Wonder Bread in Canada was launched by Northern Bakeries Limited, a corporation formed in 1925 by merging six bakeries located across the country and immediately acquired by Continental Bakeries as its Canadian subsidiary. However, Northern Bakeries was taken back into Canadian ownership shortly after Wonder Bread began appearing on Canadian grocery shelves and home delivery routes in March 1927 in Montreal. In 1928, Northern Bakeries Limited registered the "Wonder" trademark with the Canadian Intellectual Property Office. At the end of that year, it was folded into Consolidated Bakeries Limited, controlled by Ogilvie Flour Mills. In 1930, Wonder arrived in Toronto, baked by Nasmiths Limited (founded 1850, a Consolidated subsidiary since 1928). Newspaper ads proclaimed "Great news for the people of Toronto – it's here at last – the delicious Wonder Bread." Made from unbleached flour and "Slo-Baked," Wonder was said to produce "more slices and thinner slices" when cut, yet would not crumble. By 1934, "Sliced Wonder," an early version of sliced bread, was being promoted by the Ideal Bread Company Limited of Toronto (another subsidiary of Consolidated), with no fewer "than 26 slices in a loaf".

By 1940, Wonder Bakeries Limited had become the maker of Wonder Bread in Canada along with Hostess cakes and cookies, after being set up as a subsidiary of Consolidated Bakeries, although the local subsidiary bakery companies continued to be the actual manufacturers. New products were introduced that included Wonder Melior, "a better white bread with natural wheat vitamins," as well as Wonder Peter Pan Bread, designed to appeal to children. Wonder Bakeries also became the maker of Hollywood Bread, marketed for those "counting calories" and trying to keep their "figure".

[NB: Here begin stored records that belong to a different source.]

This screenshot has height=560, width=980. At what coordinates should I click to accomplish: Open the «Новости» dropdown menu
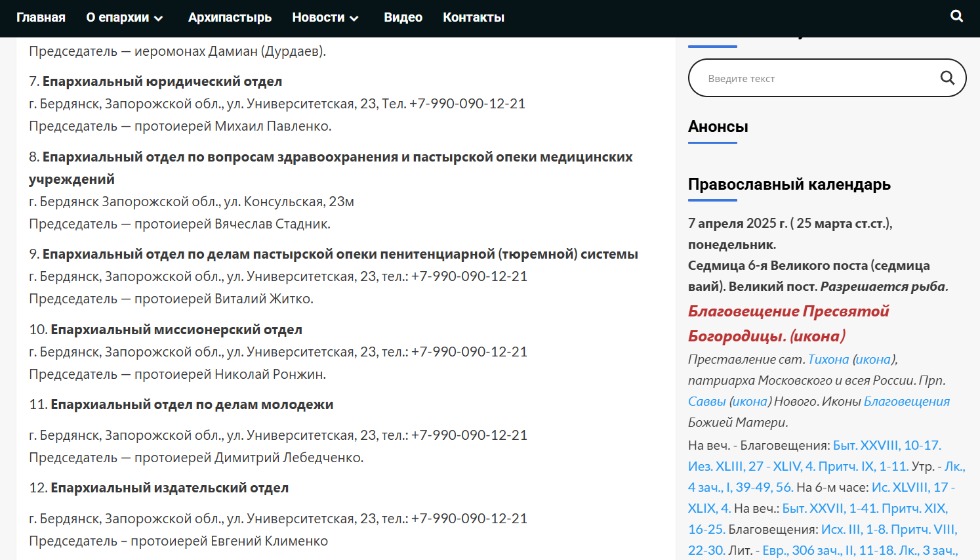(325, 18)
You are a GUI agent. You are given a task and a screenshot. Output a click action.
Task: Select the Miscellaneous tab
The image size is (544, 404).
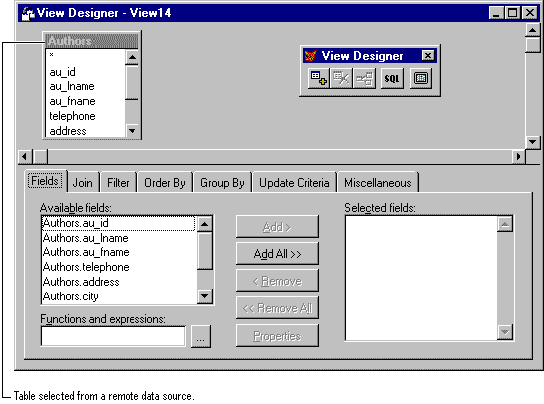click(378, 183)
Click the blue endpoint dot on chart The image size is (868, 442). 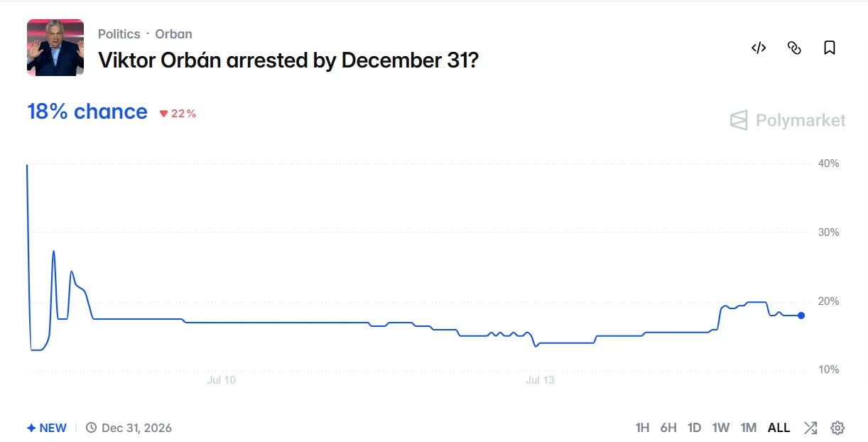point(801,316)
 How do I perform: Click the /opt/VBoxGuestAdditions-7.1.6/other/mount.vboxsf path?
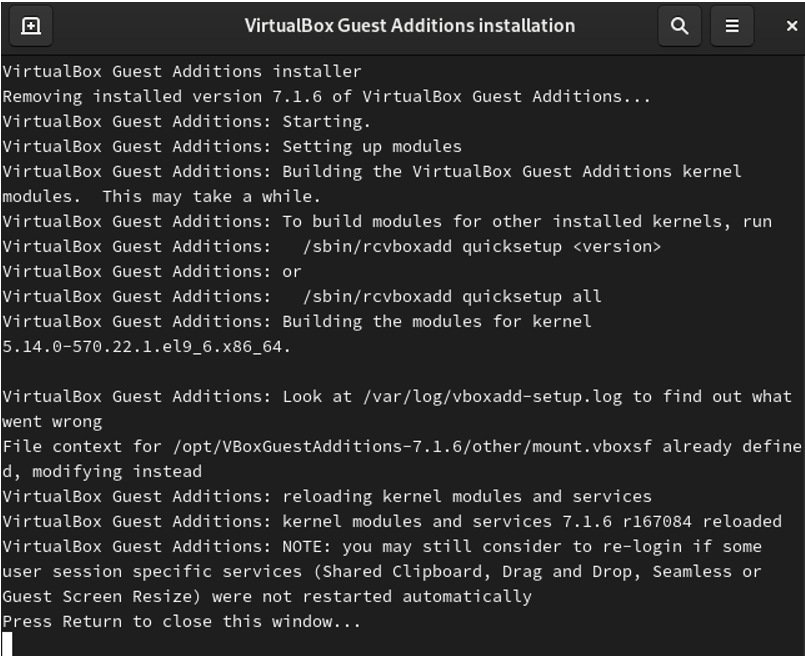coord(412,447)
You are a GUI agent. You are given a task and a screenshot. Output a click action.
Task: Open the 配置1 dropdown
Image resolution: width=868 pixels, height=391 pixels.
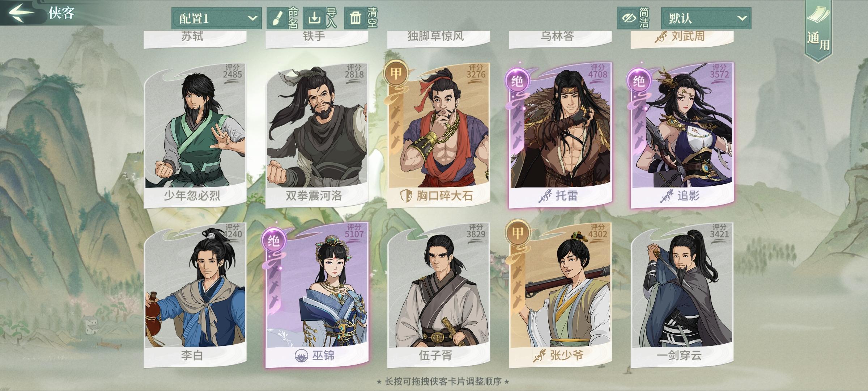pyautogui.click(x=217, y=18)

In January 1968, General Bakeries Limited took over Consolidated Bakeries, becoming the maker of Wonder. Then, in July 1985, Weston Bakeries Limited, a subsidiary of George Weston Limited, acquired certain Ontario assets of General Bakeries, then owned by Dominion Stores Limited, that included not only bread and roll plants but also the trademark for Wonder in Canada. The Canadian packaging, though not identical to the U.S. version, is very similar.

Between 2000 and 2022, Weston Foods added a number of new Wonder products to the brand's line-up, many of which were designed to appeal to parents and their concern for their children's nutritional needs. In 2011, Weston Bakeries Limited announced that its Wonder Bread brands would henceforth be free of artificial preservatives, artificial colors, or artificial flavors.

In 2022, the brand was sold by Weston Foods to FGF Brands and now operates as Wonder Brands Incorporated.